Potten van porselein

Specx was geen onbekende voor Huygens. Uit 1636 is er een brief van hem aan Huygens (1367) waarin hij hem bedankt voor wat hij voor zijn zwager Buys heeft gedaan, en als blijk van dankbaarheid ‘een cleijn Indisch manufactuijrken’ stuurt voor ‘Me vrouwe  UE. ghemale’. En in 1640 verontschuldigt Specx zich in een brief (2577) voor zijn traagheid in het uitvoeren van een ‘commissie’ van Huygens voor ‘Porceleine potten’. Hij heeft lang gezocht naar de bedoelde potten, maar geen andere kunnen vinden dan één uit ‘ons huijs’ en drie ‘bij David van Milden’.[5]
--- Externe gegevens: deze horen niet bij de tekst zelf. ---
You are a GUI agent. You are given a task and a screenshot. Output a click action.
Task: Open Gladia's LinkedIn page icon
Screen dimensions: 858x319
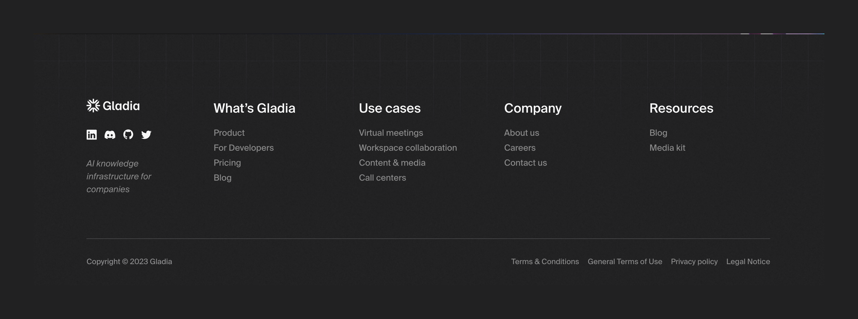pos(92,134)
Jacques Specx blijkt dus Constantijn Huygens te hebben geholpen aan waarschijnlijk Chinees porselein voor zijn kabinet. Blijkens de nu ontdekte brief uit 1647 heeft Huygens op zijn beurt Specx, via hun gemeenschappelijke zwager, raadsheer Philips Doublet, met een exemplaar van zijn Ooghen-troost poëtisch getroost toen diens gezichtsvermogen ‘overswack’ was.

Ad Leerintveld


[1] Zie over haar Els Kloek: https://resources.huygens.knaw.nl/vrouwenlexicon/lemmata/data/Trello

[2] Het gedicht is uitgegeven door F.L. Zwaan (Groningen, Wolter’s Noordhoff/Bouma’s Boekhuis, 1984). Zie ook: C.W. de Kruyter, Constantijn Huygens’ Oogentroost. Een interpretatieve studie. (Meppel, Boom 1971) en Lise Gosseye, Reading towards the Light. Constantijn Huygens’ Ooghentroost at the beginnings of modernity. (Gent 2011, proefschrift Universiteit Gent).
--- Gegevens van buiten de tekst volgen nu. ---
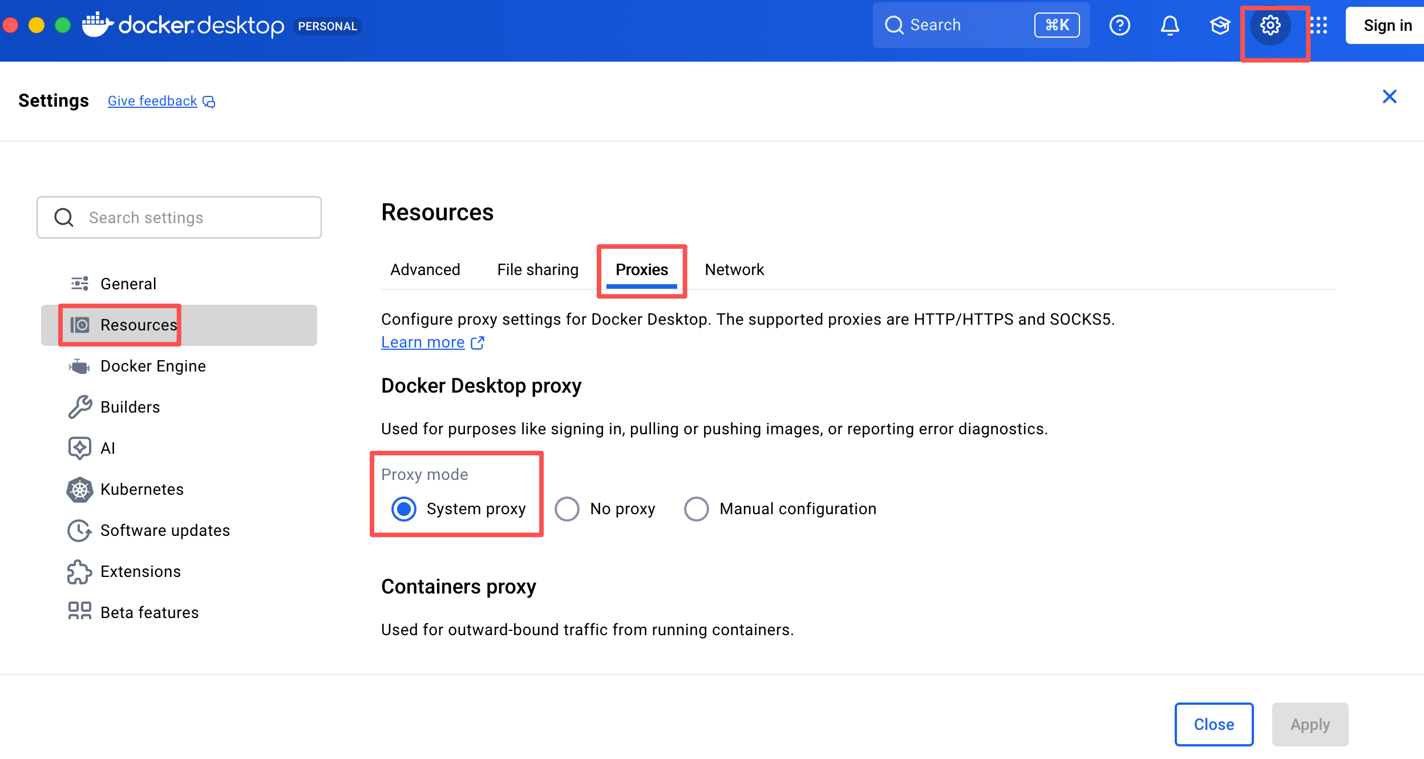Click the Learn more link
This screenshot has width=1424, height=759.
423,342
[3] Gary Schwartz schildert een levendig portret van de man in zijn Rembrandt, zijn leven, zijn schilderijen (Maarssen 1984, 100-101).
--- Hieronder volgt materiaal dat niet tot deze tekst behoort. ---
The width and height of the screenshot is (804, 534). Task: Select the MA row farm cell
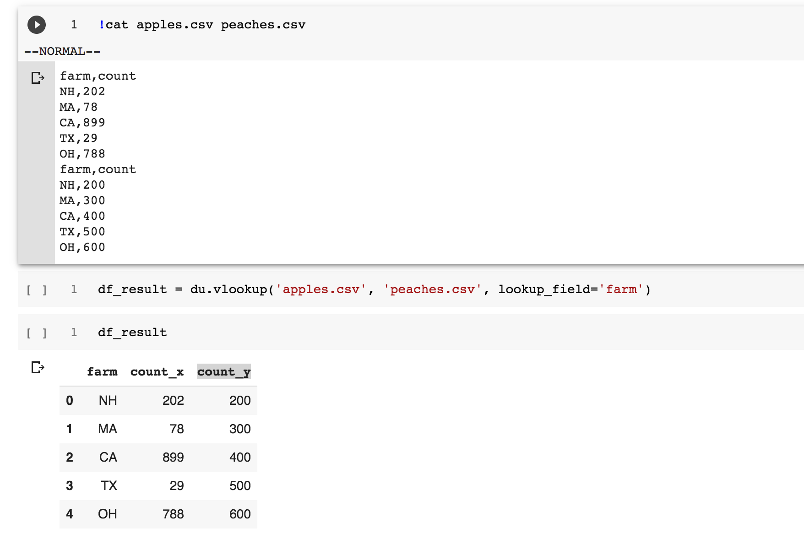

[4] Ondertrouw op 24 april 1638 te Amsterdam.

[5] David van Milden dreef een handel in Oostindische waren in de Haarlemmerstraat te Amsterdam. Zie: Stadsarchief Amsterdam, https://archief.amsterdam/archief/5075/2367

Twee Rotterdamse Constanters

Ad Leerintveld en Kees Verduin hebben in de loop der jaren een imposante lijst samengesteld van boeken die blijkens het ex libris Constanter aantoonbaar afkomstig zijn uit de bibliotheek van Constantijn Huygens. Aan deze verzameling kunnen nu twee werken worden toegevoegd die berusten bij het Stadsarchief Rotterdam. Ze werden ontdekt bij de inventarisatie van het archief van de familie Van Mierop. Het gaat om het eerste en tweede deel van het Wapenbuch van Johann Sibmacher (ook wel gespeld als Siebmacher), uitgegeven in Nürnberg in 1605 respectievelijk 1609. Ze bevatten duizenden wapens van vorsten, edelen en andere voorname personen, alsmede van steden en heerlijkheden. Het werk werd vele malen herdrukt en door anderen voortgezet, tot het uiteindelijk 119 delen omvatte en in 1961 werd ontsloten door een index.[1]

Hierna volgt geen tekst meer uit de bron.